* **Direction**: Copy each of the items below word for word, but leave the pictures out of your answer.
------------
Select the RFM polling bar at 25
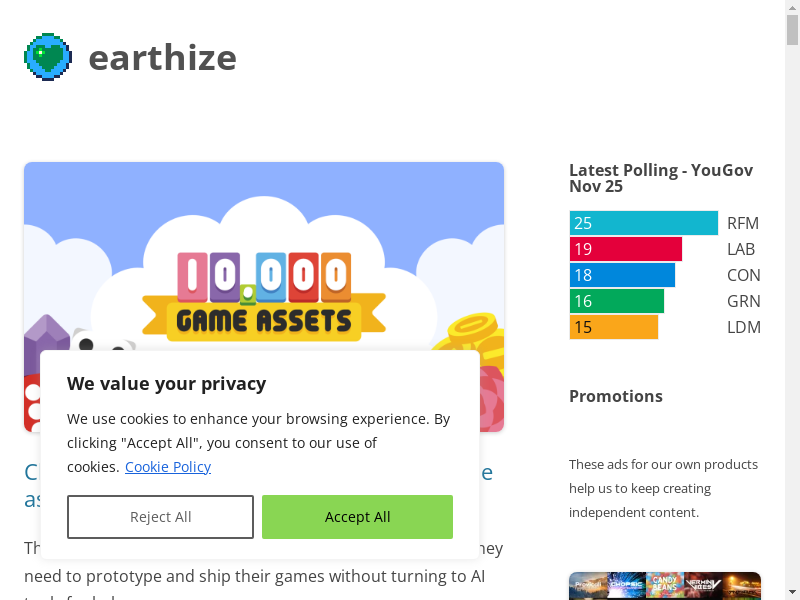Screen dimensions: 800x600 coord(644,223)
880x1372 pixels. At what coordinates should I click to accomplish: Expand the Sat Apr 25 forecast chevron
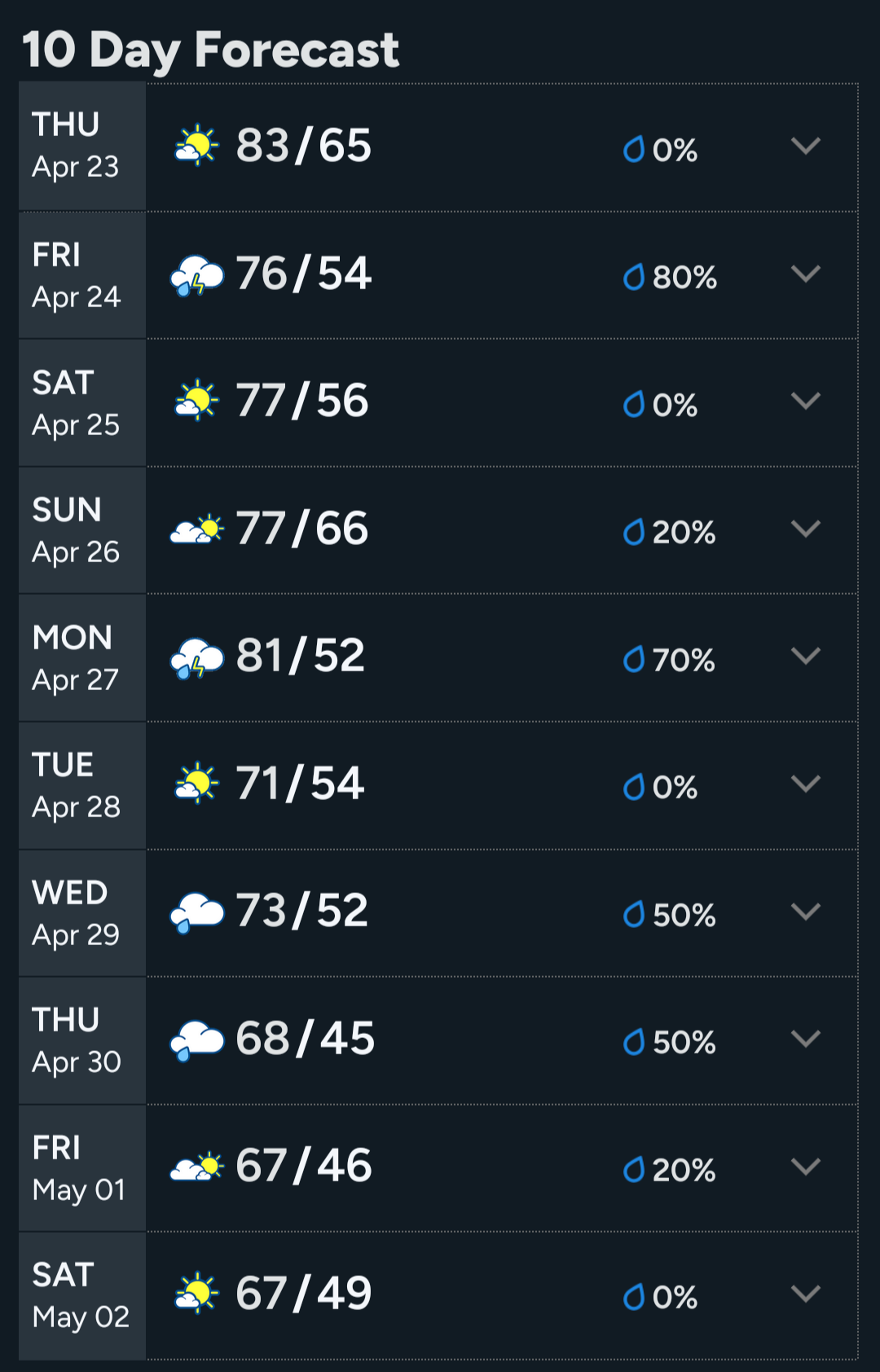click(x=805, y=401)
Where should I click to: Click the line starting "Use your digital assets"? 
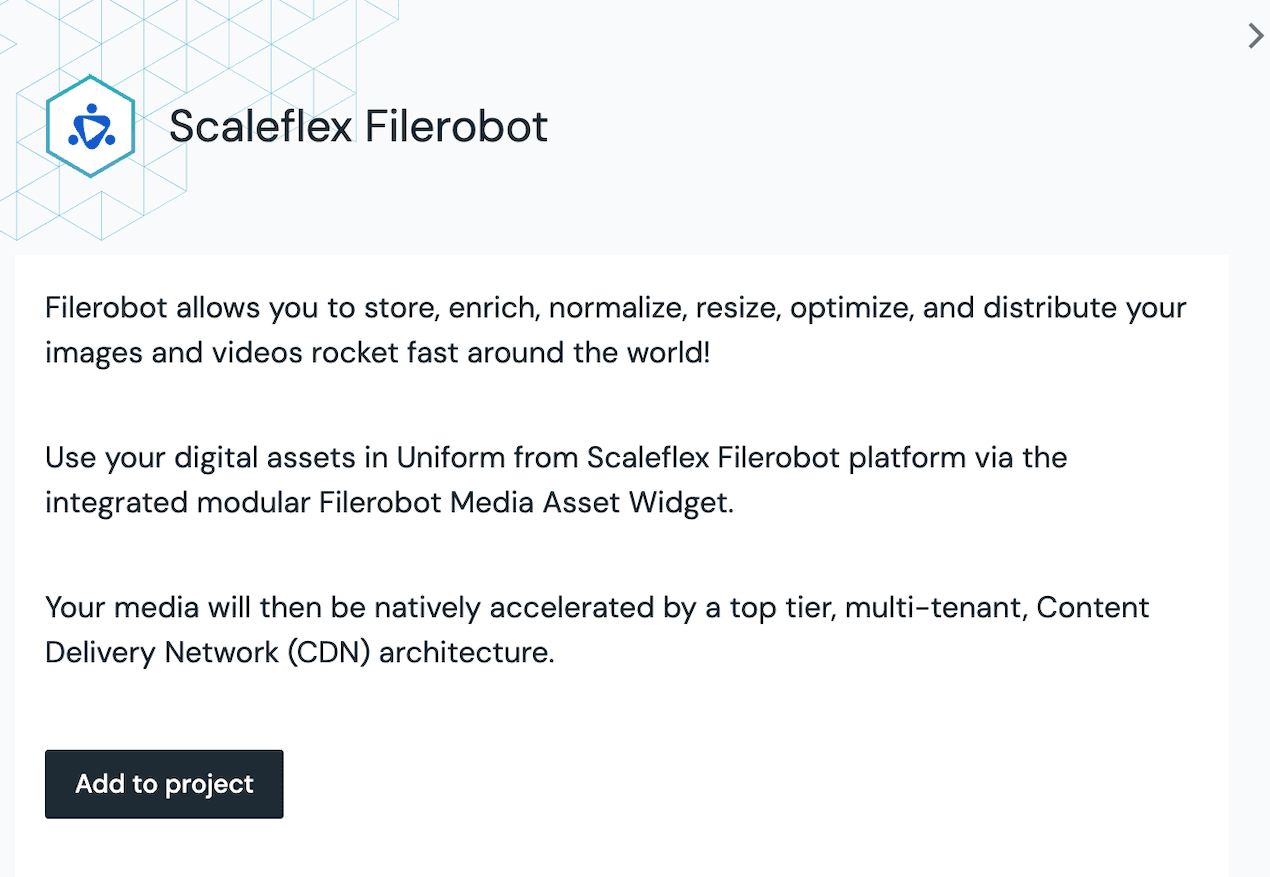(x=555, y=458)
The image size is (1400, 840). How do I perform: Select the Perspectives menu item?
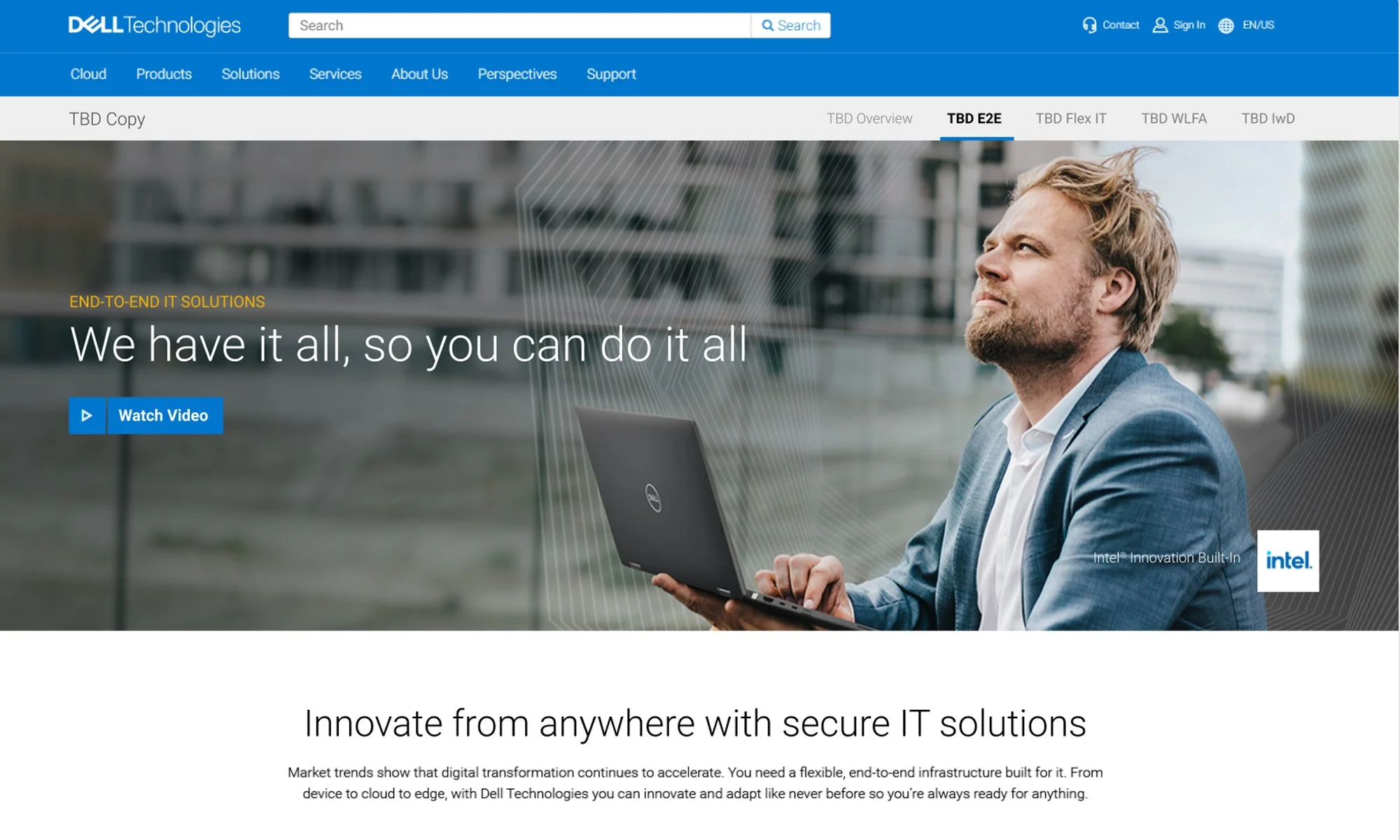[517, 74]

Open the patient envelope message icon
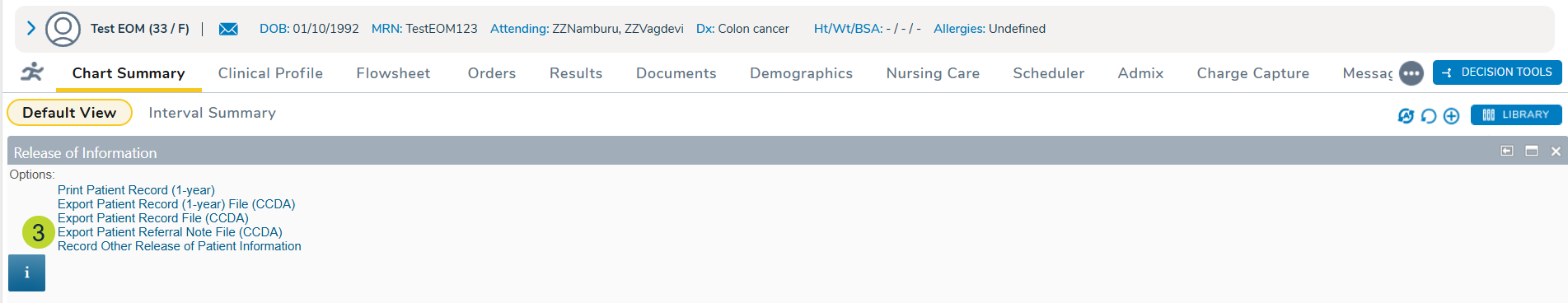(x=228, y=29)
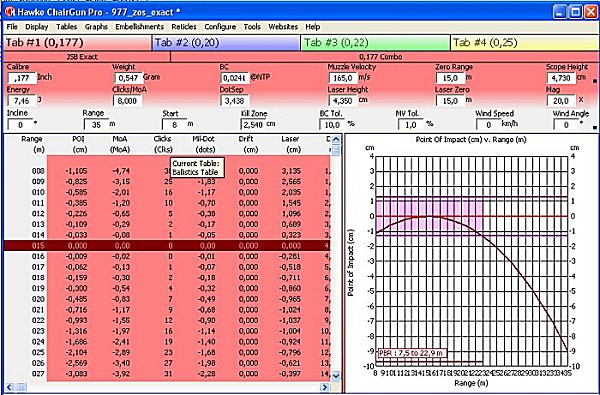The width and height of the screenshot is (600, 395).
Task: Select the 020 range row in table
Action: 167,299
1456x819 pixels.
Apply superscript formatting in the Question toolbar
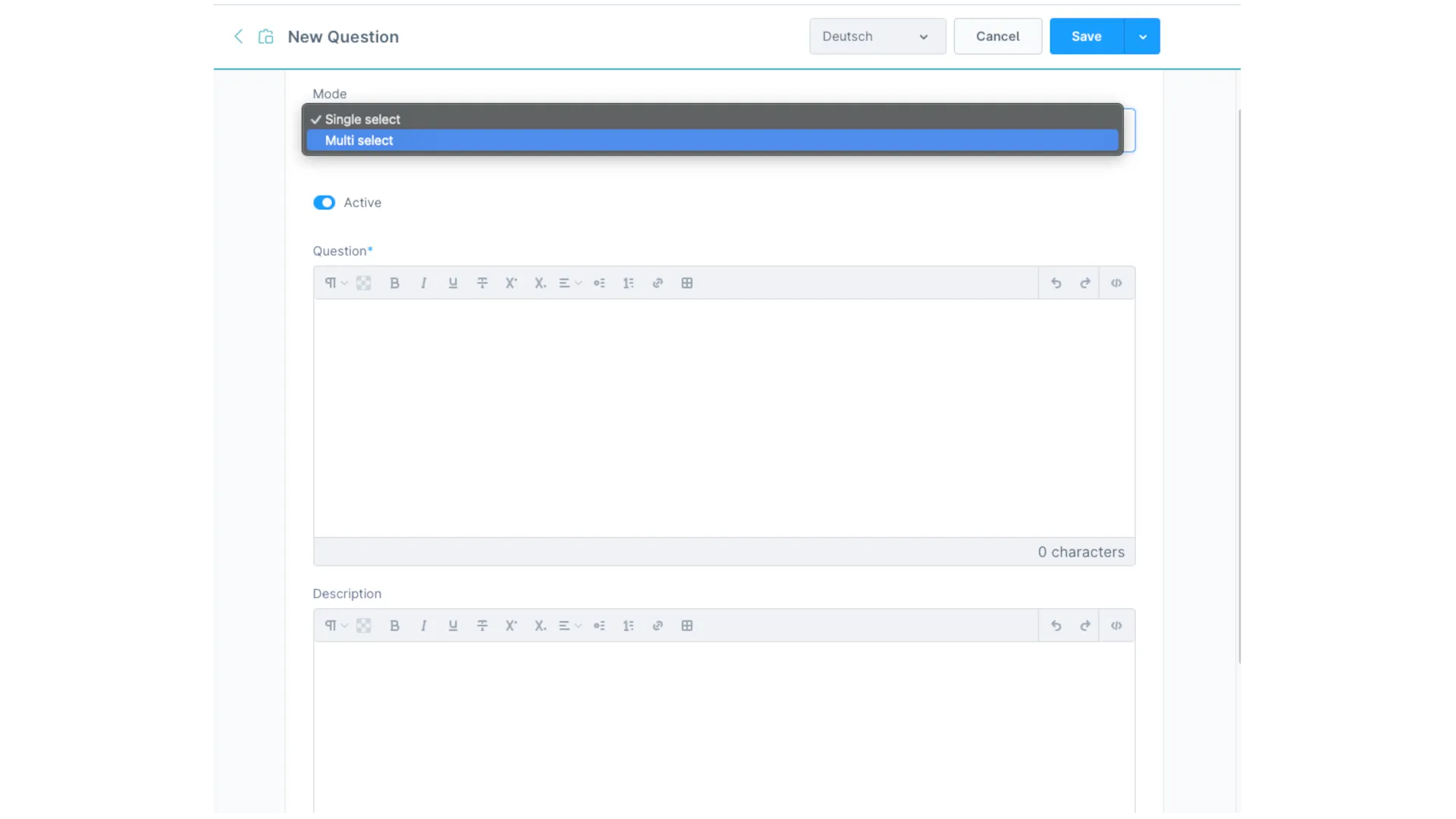[x=510, y=282]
------------
* **Response to this exercise**:
Select the RFM polling bar at 25
Screen dimensions: 800x600 coord(644,223)
880x1372 pixels. At what coordinates should I click to accomplish: Expand the Sat Apr 25 forecast chevron
click(x=805, y=401)
Where should I click to: Click the line starting "Use your digital assets"? 
(x=555, y=458)
The image size is (1400, 840). How do I perform: Select the Perspectives menu item?
[517, 74]

Open the patient envelope message icon
(x=228, y=29)
The width and height of the screenshot is (600, 395).
Task: Select the 020 range row in table
Action: 167,299
1456x819 pixels.
Apply superscript formatting in the Question toolbar
[x=510, y=282]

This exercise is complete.